8) Une patiente de 42 ans se présente avec une tendinite du fascia lata. J’observe un schéma postural modifié. L’alignement de la tête avec le corps, avec le bassin ne suit pas une ligne droite verticale. En travaillant depuis le bassin et en remontant tout le dos j’obtiens un meilleur alignement. Le fascia lata qui forçait pour maintenir l’équilibre a pu se reposer et revenir à la normale rapidement. Il semblerait que pour cette personne l’origine vienne de mauvaises postures assises
9) Un homme de 37 ans se présente avec un mal de dos et une raideur. C’est arrivé quelques jours après avoir changé de chaussures; il a acheté des chaussures avec des semelles épaisses et molles mais cela perturbait la proprioception et pour se stabiliser son corps recrutait davantage les muscles lombaire, entrainant tension et fatigue du dos. Il a pu changer de chaussures et en travaillant le dos nous avons rétabli la tension normale.
10) Anecdote des trois épines calcanéennes
En l’espace de quelques mois j’ai reçu trois personnes agées de 35 à 56 ans qui présentaient une douleur sous le pied diagnostiquée épine calcanéenne, depuis plusieurs mois sans évolutions. Les trois personnes avaient eu des interventions dentaires dans les semaines ou mois précédent l’apparition de la douleur. En rectifiant les tensions musculaire de la mâchoire, il a été possible d’améliorer la posture et la répartition du poid du corps soulageant ces douleurs de pieds rapidement.
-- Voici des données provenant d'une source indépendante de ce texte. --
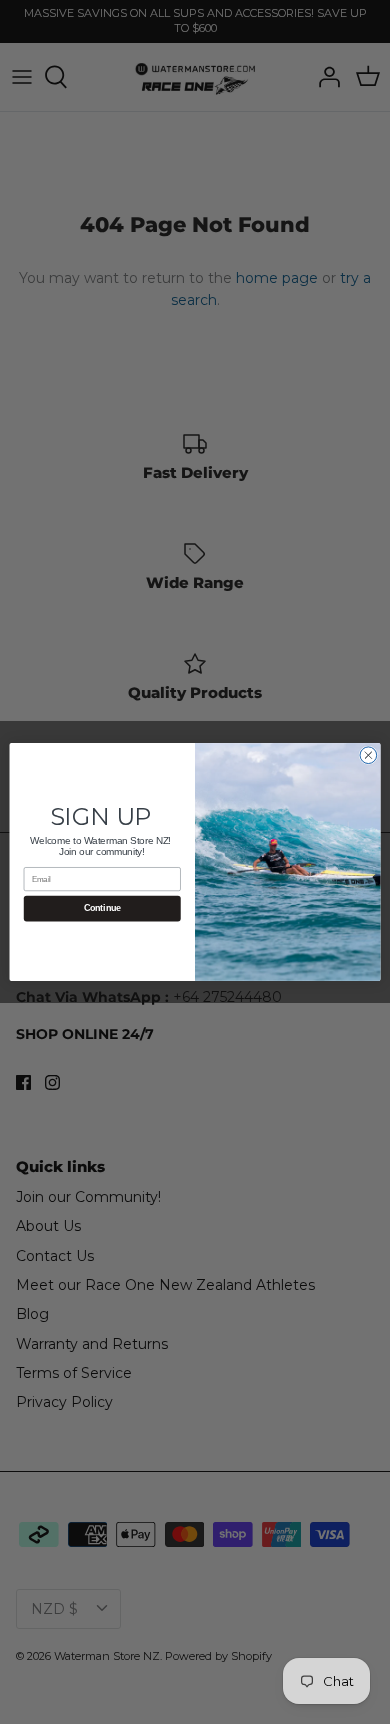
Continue (102, 909)
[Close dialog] (368, 755)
11) Un femme de 50 ans présente une douleur légère sous la malléole externe. Apparu après une longue marche avec des chaussures de ville. Je retrouve au niveau du pied un torsion de la voûte qui est comme grippé. Le pied a probablement souffert de l’effort. En travaillant à assouplir tout le pied, la douleur s’est estompée.
12 ) Une femme de 55 ans présente une boiterie et une douleur dans la fesse et le genou. je retrouve des tensions au nvieau du bassin mais j’observe la présence d’un durillon sous le pied opposé. Il apparaît que la position d’évitement entraine une mauvaise posture et des douleurs. Elle est invité à voir le pédicure pour ne plus boiter.
13 ) Un homme de 22 ans présente une douleur au dos régulière. Il y a une posture générale dérangée avec une bascule franche du bassin. Après le bilan et différents tests je suis amené à m’interroger sur la possibilité d’une jambe plus courte. Je l’invite à voir le médecin et podologue pour investiguer cette possibilité.